Wednesday, April 29, 2020

'To Entertain As Well As Illuminate'

“Here’s a thought: literary criticism ought to entertain as well as illuminate. That puts most critics out of business on two fronts. So much of our exegesis reads like the minutes of a country club meeting in which we are all agreed on the value of this and that, so little of it chases the vitality literature itself is devoted to.”

Rousing words that I used to think were self-evident. You get the impression that most critics, academic and otherwise, are striving after tedium and succeeding. I’m thinking in particular of one longtime online book critic whose prose is irresistibly soporific. His writing is earnest, humorless and militantly postmodern. This guy has never expressed pleasure in any book he has read. His own writing is ahedonic, closer in texture and content to think-tank white papers than belles-lettres.

The author quoted at the top is David Mason, writing in The Hudson Review about two poet-critics, John Burnside and the late Clive James. He continues: “Readers easily offended by anything remotely transgressive ought to toughen up and face the world in all its bloodiness. No one has permission to do anything in this life, so you might as well see what you can see, say what you can say, and hopefully do so as beautifully as possible.”

Two of Mason’s word choices are central: “entertain” and “beautifully.” To entertain is to amuse or provide enjoyment. Admittedly, the capacity for entertainment is as vast and varied as humanity, spanning everything from translating Linear B to snuff films. A critic who entertains must love words. A lexically incompetent critic or one indifferent to his medium hardly inspires confidence in his critical judgment. And, of course, a good critic is often funny – conclusive evidence in some quarters that he can’t be taken seriously.

A good critic comes to the job with a sensibility and not a box of prefabricated opinions. He knows the territory. If he writes about books, he’s read most of the good ones and knows the lousy ones to avoid. He has the obligation when wrong to be interestingly wrong. I don’t go to critics to have my prejudices confirmed or refuted. I go to learn something I didn’t suspect and to be entertained in the process.

I don’t know Burnside’s books but for years I’ve been entertained (and educated) by James’ work in multiple genres. Like Joseph Epstein, he’s equally gifted at praising and dismissing. Near the conclusion of Latest Readings (2016), James writes: “’The critic should write to say not ‘look how much I’ve read’ but ‘look at this, it’s wonderful.’” Or awful.

1 comment:

  1. Clive James indeed. Just finished his "Somewhere Becoming Rain", a collection of his writings on Philip Larkin. How much more valuable is James's "look, this is wonderful" compared to the Drabble rabble and Paulin callin'-out that only served to illustrate the cloistered world of ideology these prudes inhabited. A reader who is tired of Larkin is tired of life.

    William Logan is a razor-sharp critic who measures poetry by the high bar of tradition and cultivated taste. His poetry columns in the New Criterion are usually 80% critical.
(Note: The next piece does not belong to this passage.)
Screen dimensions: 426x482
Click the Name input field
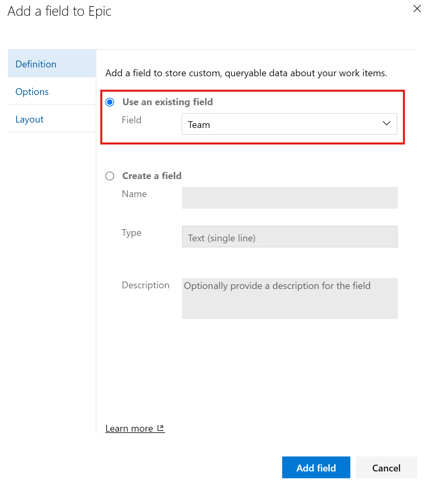(289, 198)
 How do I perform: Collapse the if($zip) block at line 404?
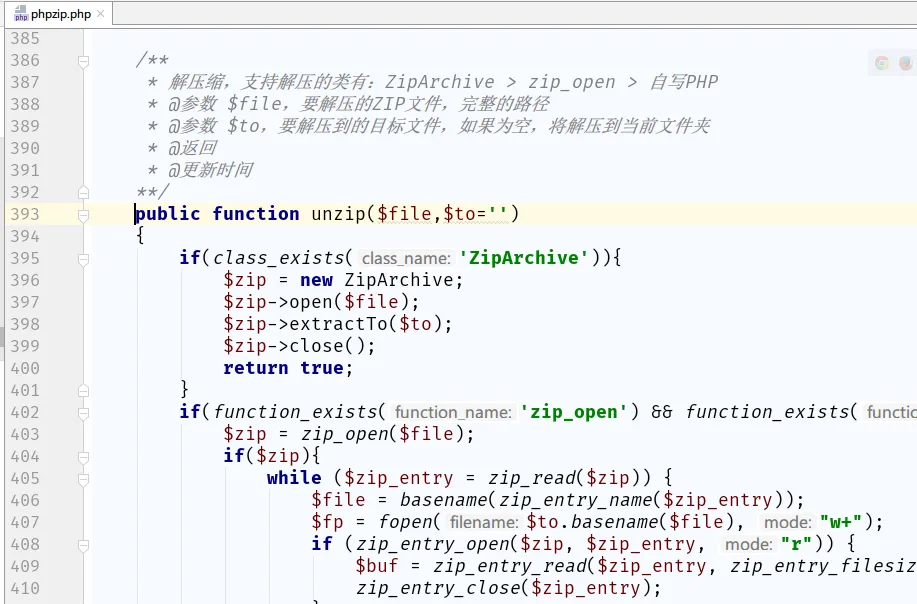[x=84, y=456]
As a reader, I want to be directed to the worthwhile, so it is the 20% that has my attention.

    The critic is there to help me into a great work so that I can read it in its fullness. In the end, however, the critic must fall away. It is the poem I want to affect me, not an interpretation.

    The interesting part of being an English teacher was that one was always dealing with great art. One did not set a curriculum of clunkers. As a result, one spent one's entire time working toward that great conclusion - this is wonderful!